Transcription factor site dependencies in human, mouse and rat genomes
1 Friedrich Miescher Institute for Biomedical Research, Novartis Research Foundation, Basel, Switzerland
2 Modeling and Simulation, Novartis Pharma AG, Basel, Switzerland
BMC Bioinformatics 2009, 10:339 doi:10.1186/1471-2105-10-339Published: 16 October 2009
It is known that transcription factors frequently act together to regulate gene expression in eukaryotes. In this paper we describe a computational analysis of transcription factor site dependencies in human, mouse and rat genomes.

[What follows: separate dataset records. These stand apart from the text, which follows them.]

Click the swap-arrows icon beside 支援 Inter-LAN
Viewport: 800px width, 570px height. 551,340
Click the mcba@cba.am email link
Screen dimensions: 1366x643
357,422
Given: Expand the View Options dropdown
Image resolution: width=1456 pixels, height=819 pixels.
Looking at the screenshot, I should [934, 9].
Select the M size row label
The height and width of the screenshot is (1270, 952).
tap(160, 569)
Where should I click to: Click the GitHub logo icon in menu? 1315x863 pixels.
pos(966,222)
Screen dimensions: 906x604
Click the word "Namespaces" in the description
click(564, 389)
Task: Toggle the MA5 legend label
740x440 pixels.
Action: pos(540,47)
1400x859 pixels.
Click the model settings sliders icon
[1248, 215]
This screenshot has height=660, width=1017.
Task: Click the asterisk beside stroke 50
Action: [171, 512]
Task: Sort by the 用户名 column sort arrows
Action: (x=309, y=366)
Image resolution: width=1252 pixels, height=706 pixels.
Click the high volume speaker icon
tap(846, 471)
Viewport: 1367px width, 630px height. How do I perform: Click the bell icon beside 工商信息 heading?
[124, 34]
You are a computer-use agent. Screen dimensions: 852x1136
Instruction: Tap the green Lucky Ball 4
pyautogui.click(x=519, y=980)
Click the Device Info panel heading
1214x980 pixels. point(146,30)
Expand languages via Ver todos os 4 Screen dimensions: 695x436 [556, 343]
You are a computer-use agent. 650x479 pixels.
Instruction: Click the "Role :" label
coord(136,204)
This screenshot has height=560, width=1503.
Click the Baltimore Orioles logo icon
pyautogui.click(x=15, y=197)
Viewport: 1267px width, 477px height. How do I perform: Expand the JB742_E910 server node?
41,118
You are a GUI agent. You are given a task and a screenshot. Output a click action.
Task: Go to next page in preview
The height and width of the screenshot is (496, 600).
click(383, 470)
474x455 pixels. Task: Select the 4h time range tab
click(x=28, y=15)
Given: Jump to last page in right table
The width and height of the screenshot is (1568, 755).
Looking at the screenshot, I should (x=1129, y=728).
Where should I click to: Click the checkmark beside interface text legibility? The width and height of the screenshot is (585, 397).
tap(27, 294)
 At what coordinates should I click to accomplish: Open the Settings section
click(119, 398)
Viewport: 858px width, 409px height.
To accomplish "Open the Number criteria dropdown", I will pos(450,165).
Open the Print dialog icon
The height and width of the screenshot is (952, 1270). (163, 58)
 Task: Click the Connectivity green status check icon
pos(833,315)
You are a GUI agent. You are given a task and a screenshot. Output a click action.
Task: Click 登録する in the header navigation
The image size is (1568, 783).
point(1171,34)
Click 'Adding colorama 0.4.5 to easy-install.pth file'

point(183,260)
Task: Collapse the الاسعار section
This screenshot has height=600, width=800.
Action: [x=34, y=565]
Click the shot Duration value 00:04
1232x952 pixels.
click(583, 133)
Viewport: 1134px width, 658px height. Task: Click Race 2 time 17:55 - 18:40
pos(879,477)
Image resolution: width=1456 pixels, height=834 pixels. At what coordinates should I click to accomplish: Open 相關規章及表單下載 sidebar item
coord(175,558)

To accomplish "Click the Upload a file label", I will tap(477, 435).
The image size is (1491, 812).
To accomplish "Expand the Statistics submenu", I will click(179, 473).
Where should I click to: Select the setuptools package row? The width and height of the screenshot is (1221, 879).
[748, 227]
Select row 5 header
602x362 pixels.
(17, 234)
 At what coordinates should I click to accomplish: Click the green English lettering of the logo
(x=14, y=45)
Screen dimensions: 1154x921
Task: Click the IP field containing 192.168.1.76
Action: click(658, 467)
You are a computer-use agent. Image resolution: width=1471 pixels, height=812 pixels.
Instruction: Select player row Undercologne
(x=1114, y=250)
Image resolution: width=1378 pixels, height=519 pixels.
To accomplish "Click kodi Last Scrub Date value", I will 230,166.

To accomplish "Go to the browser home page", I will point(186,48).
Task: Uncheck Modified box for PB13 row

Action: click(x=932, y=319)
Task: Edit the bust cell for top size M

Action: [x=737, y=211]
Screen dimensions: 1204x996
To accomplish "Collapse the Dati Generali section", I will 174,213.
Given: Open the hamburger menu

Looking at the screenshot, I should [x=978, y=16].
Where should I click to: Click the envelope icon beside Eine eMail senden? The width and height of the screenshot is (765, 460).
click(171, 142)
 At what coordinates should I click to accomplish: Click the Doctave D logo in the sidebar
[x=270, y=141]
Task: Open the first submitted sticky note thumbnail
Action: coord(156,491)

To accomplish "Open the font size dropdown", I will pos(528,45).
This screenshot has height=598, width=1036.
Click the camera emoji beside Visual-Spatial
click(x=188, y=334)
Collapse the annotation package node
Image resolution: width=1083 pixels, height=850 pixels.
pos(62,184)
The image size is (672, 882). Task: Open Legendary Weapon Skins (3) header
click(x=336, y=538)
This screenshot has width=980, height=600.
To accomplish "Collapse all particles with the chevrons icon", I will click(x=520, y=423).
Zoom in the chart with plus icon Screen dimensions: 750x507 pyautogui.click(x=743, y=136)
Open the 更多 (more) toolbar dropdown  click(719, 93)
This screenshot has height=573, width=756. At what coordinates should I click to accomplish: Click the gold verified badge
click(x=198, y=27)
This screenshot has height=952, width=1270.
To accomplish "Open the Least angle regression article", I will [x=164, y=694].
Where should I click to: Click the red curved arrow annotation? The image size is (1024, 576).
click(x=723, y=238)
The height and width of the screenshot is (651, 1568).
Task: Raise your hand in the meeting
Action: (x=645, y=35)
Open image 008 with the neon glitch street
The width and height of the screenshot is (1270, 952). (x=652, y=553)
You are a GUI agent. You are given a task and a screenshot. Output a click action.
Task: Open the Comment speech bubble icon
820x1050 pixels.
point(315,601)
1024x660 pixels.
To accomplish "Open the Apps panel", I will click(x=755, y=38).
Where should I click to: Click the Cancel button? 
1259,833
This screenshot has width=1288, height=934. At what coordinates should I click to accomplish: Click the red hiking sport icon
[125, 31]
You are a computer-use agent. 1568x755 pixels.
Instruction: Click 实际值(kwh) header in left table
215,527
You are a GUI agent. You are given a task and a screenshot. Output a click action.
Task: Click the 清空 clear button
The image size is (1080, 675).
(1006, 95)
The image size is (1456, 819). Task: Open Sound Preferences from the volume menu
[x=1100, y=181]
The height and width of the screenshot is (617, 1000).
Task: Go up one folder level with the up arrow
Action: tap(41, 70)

Our approach for quantifying tendencies of transcription factor binding sites to co-occur is based on a binding site scoring function which incorporates dependencies between positions, the use of information about the structural class of each transcription factor (major/minor groove binder), and also considered the possible implications of varying GC content of the sequences. Significant tendencies (dependencies) have been detected by non-parametric statistical methodology (permutation tests). Evaluation of obtained results has been performed in several ways: reports from literature (many of the significant dependencies between transcription factors have previously been confirmed experimentally); dependencies between transcription factors are not biased due to similarities in their DNA-binding sites; the number of dependent transcription factors that belong to the same functional and structural class is significantly higher than would be expected by chance; supporting evidence from GO clustering of targeting genes. Based on dependencies between two transcription factor binding sites (second-order dependencies), it is possible to construct higher-order dependencies (networks). Moreover results about transcription factor binding sites dependencies can be used for prediction of groups of dependent transcription factors on a given promoter sequence. Our results, as well as a scanning tool for predicting groups of dependent transcription factors binding sites are available on the Internet.
We show that the computational analysis of transcription factor site dependencies is a valuable complement to experimental approaches for discovering transcription regulatory interactions and networks. Scanning promoter sequences with dependent groups of transcription factor binding sites improve the quality of transcription factor predictions.